Your goal: Would it be possible to output exactly, and only, the lines below from the one holding "Where should I" to the last line, both included, with every picture left out?

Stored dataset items

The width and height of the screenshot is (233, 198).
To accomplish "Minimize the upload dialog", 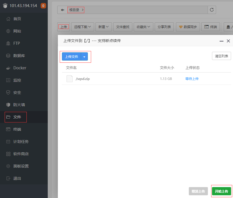I will [221, 41].
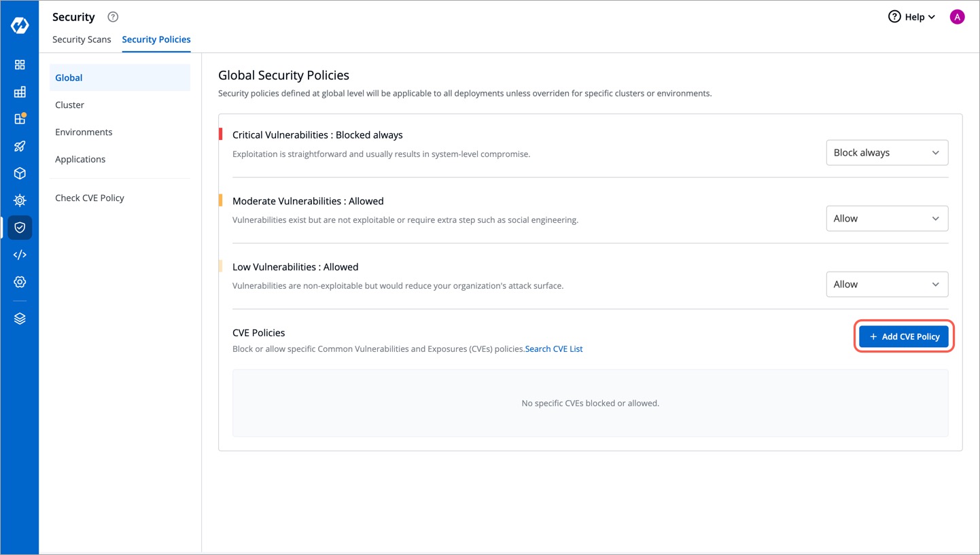Select the Jobs icon in the sidebar
The width and height of the screenshot is (980, 555).
tap(20, 92)
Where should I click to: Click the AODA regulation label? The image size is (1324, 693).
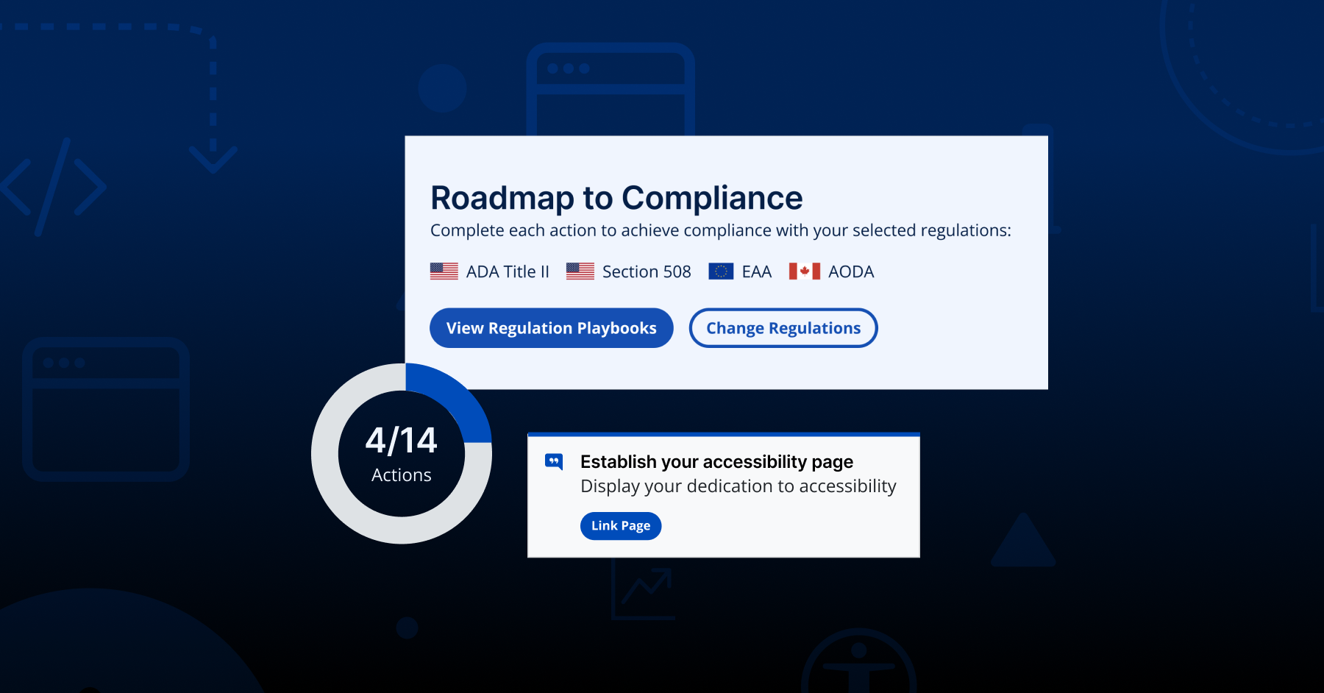[850, 272]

Task result:
Where should I click to: Click the AODA regulation label? The image size is (1324, 693).
[850, 272]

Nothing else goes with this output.